**INFORMATION PROVIDED:**
------------------------------------
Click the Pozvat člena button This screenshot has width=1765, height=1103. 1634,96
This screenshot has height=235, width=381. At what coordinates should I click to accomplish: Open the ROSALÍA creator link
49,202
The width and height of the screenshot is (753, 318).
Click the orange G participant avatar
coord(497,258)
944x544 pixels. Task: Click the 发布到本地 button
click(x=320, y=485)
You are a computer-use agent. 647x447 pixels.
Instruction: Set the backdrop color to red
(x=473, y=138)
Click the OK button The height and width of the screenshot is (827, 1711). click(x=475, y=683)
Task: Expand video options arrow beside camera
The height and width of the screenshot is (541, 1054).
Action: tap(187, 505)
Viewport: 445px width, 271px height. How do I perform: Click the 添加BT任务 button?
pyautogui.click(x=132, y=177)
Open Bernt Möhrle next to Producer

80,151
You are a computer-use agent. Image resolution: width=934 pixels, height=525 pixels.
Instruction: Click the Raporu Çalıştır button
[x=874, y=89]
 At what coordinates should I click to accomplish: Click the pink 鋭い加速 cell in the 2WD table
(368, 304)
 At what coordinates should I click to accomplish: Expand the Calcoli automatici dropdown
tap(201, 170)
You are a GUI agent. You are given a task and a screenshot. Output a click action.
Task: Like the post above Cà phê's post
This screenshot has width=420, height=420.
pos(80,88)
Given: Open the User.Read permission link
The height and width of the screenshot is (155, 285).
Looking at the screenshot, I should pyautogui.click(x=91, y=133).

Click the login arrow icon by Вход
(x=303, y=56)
------------------------------------
**TASK PROMPT:** Set down all of the records above, copying every line exactly.

**EXPECTED ANSWER:**
Click the Pozvat člena button This screenshot has width=1765, height=1103. 1634,96
This screenshot has height=235, width=381. At what coordinates should I click to accomplish: Open the ROSALÍA creator link
49,202
The width and height of the screenshot is (753, 318).
Click the orange G participant avatar
coord(497,258)
944x544 pixels. Task: Click the 发布到本地 button
click(x=320, y=485)
You are a computer-use agent. 647x447 pixels.
Instruction: Set the backdrop color to red
(x=473, y=138)
Click the OK button The height and width of the screenshot is (827, 1711). click(x=475, y=683)
Task: Expand video options arrow beside camera
The height and width of the screenshot is (541, 1054).
Action: tap(187, 505)
Viewport: 445px width, 271px height. How do I perform: Click the 添加BT任务 button?
pyautogui.click(x=132, y=177)
Open Bernt Möhrle next to Producer

80,151
You are a computer-use agent. Image resolution: width=934 pixels, height=525 pixels.
Instruction: Click the Raporu Çalıştır button
[x=874, y=89]
 At what coordinates should I click to accomplish: Click the pink 鋭い加速 cell in the 2WD table
(368, 304)
 At what coordinates should I click to accomplish: Expand the Calcoli automatici dropdown
tap(201, 170)
You are a GUI agent. You are given a task and a screenshot. Output a click action.
Task: Like the post above Cà phê's post
This screenshot has width=420, height=420.
pos(80,88)
Given: Open the User.Read permission link
The height and width of the screenshot is (155, 285).
Looking at the screenshot, I should pyautogui.click(x=91, y=133).

Click the login arrow icon by Вход
(x=303, y=56)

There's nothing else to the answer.